Plus le temps passait, plus les utilisateurs devenaient tributaires de la solution de Google, et plus ceux-ci pouvaient en plus facilement remarquer les manques de Maps iOS par rapport à Google Maps : pas d’affichage vectoriel, pas de GPS «turn-by turn», pas de mode Street View amélioré (intérieur de certains bâtiments).

La carte était précise mais c’était bien tout.

Rendre ses propres utilisateurs prisonniers du service d’un autre, sous la tentation du service «enhanced» de l’OS concurrent, et sous la menace perpétuelle d’un retrait de Google de la plateforme iOS, voilà tout ce qu’Apple ne pouvait accepter. Et c’est justement parce que Plans est stratégique pour l’avenir du californien que celui-ci a donc décidé de rompre les ponts, et non pas à cause d’une quelconque déclaration de “guerre thermonucléaire” qui aurait été suivie à la lettre après le décès de Steve Jobs. Point de pathos ici.

2- La géo-localisation est la base des services du futur.

L’endroit où l’on est, notre position dans le monde, sont des données aujourd’hui contextualisées par nos smartphones. A partir de ce point central, (et qui mine de rien représente déjà une part de notre identité numérique), peuvent se démultiplier une quantité insoupçonnée de services, comme ceux basés par exemple sur la réalité augmentée, et qui demain définiront tout un champ de l’innovation à venir sur smartphone. En fait, il y a de grandes chances qu’au niveau logiciel les plus grosses avancées à venir partent de là.
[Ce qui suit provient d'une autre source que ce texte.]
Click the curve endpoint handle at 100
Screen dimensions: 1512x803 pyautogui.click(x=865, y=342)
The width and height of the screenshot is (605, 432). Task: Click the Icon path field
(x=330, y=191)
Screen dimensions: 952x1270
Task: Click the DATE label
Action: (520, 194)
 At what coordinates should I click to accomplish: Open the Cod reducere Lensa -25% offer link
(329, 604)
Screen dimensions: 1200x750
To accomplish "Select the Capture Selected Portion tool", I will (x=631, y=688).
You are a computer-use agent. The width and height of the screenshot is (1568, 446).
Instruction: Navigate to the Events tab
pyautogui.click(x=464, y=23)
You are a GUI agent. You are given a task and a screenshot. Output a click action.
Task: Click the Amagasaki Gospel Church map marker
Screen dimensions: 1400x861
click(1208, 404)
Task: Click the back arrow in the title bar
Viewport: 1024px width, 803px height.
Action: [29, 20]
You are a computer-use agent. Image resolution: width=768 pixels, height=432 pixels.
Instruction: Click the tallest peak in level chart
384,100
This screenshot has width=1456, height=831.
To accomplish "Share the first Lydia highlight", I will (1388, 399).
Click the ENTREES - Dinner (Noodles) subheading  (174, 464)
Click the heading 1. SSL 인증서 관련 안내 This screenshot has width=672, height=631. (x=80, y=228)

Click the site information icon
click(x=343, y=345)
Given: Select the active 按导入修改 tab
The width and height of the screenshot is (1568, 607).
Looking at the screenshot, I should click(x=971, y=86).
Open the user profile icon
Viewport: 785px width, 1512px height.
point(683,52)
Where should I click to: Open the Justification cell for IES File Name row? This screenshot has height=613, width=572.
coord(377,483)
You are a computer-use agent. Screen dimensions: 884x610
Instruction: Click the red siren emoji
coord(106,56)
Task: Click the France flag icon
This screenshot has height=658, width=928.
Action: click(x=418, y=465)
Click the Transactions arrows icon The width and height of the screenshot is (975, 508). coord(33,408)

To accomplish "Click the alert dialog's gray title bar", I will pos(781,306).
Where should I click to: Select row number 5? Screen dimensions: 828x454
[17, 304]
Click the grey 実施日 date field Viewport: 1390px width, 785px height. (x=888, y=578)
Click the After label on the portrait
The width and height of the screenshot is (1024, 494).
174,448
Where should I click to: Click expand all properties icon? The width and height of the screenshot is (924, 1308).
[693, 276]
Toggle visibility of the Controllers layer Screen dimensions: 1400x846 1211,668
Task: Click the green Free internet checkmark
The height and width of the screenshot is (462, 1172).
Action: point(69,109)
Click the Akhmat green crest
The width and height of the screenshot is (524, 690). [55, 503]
Comment peut-on imaginer deux secondes qu’Apple puisse laisser à d’autres le choix de son futur numérique ? C’était tout bonnement impensable.

Apple ne pouvait plus attendre, son retard était sans doute trop grand et la seule solution a donc été d’accélérer, jusqu’au point de rupture.

Aurait-il fait différemment que demain, c’est tout l’édifice logiciel, l’éco-système, qui aurait été atteint par la bande, les capacités d’innovation (et de monétisation future) anéanties dans un secteur clef.

N’y a t-il pas plus grand respect de ses utilisateurs que de leur assurer la pérennité d’un système mobile qu’ils apprécient, plutôt que de donner les clefs du royaume à un concurrent ?

Ce destin qu’Apple peut maintenant assumer seul, a donc eu un prix à payer, celui d’un manque de finition ici indigne de l’image haut de marque de l’entreprise. Mais les réactions indignées de certains utilisateurs demandant à grands cris le retour de la solution de Google, démontrent par elles-même la déjà trop grande dépendance d’Apple vis à vis de son principal concurrent. C’est aussi sur ce genre de sacrifices, une coutume chez Apple (passage de Motorola à Intel pour les puces des Mac, ou de OS 9 à un OS X Unix) que l’on peut planifier à sa main son propre avenir.

Et Apple a bien choisi le moment. Prendre le risque en haut de la courbe (AAPL record, ventes jamais vues), plutôt qu’au creux de la vague. Et fait sans doute aussi un pari un peu cynique : que les urbains, qui sont aussi les plus gros acheteurs d’iPhone, utiliseront principalement le mode GPS “étapes par étapes” (le grand succès de ces GPS dans l’AppStore montre bien le niveau de la demande), sans donc jamais afficher, ou presque, ces vilaines images satellites non-unifiées et peu précises.

La consolidation de l’avenir se fait aussi sur ce genre de petits calculs.